I knew I thought Sergio was attractive, but it was beginning to dawn on me that I was interested in him for more than just a passing glance or two.

Dex’s quirked lips stretched into a knowing grin. “Both of us, you say.”

“You’re ruining my apology.”

This time, he rolled his eyes, still smirking. “It was a half-arsed apology anyway, Sage. I know you can do better.”

With cheeks flushing and confusion over the realization that I was jealous of both Dexter and Sergio tumbling through my head, I huffed and pushed to my feet. “I don’t know why I bother with you.”

The amusement on his handsome face melted away. “Wait, Sage—”

I took a step back. “No.

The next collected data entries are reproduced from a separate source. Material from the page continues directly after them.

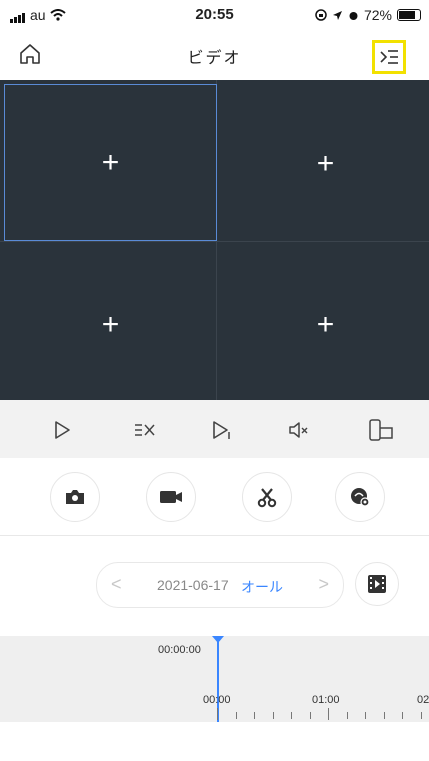 The image size is (429, 761). I want to click on section-divider, so click(214, 536).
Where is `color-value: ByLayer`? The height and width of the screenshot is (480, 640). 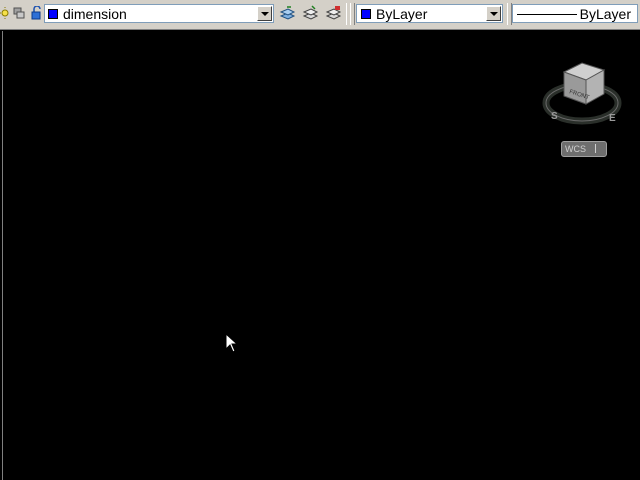
color-value: ByLayer is located at coordinates (402, 14).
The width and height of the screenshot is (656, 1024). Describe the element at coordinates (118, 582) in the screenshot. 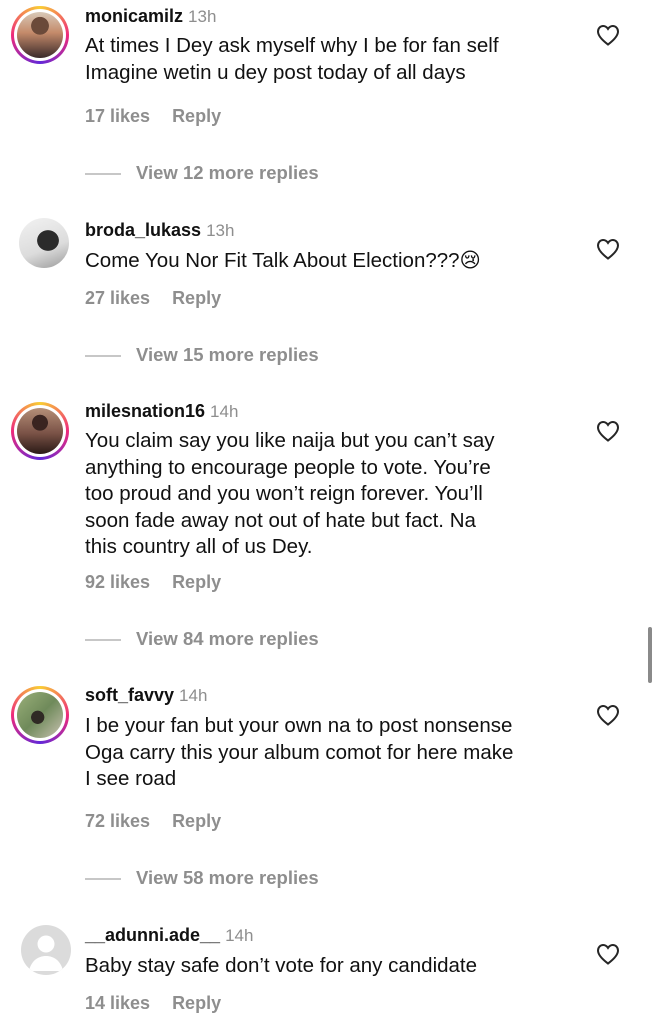

I see `likes-count: 92 likes` at that location.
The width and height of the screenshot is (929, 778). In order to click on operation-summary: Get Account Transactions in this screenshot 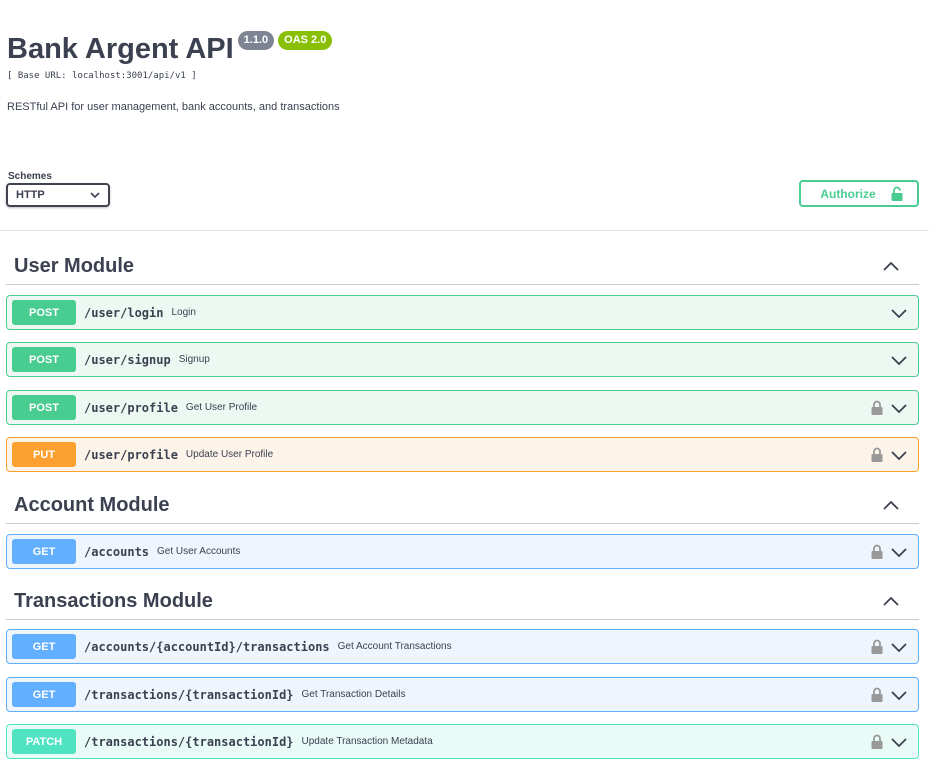, I will do `click(394, 646)`.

I can’t do this right now.”

“You were the one who wanted to talk.” Dex’s hand was still extended forward, trying to stall my escape. “So talk, Sage.”

I had so many things I wanted to say. A hundred years of hurt and anger and pleas.

New confusion, too, and maybe a smidgeon of hope that his thoughts about my feelings for him had changed.

But for all of that, my mind was blank, and I shook my head.

“I’ve changed my mind. I can’t right now.

” My head was spinning and something itched under my skin.

Getting up from the couch, I backed out of the room, heading towards my bedroom — a space where I could regroup and really think about everything. “Later. I’m sorry.”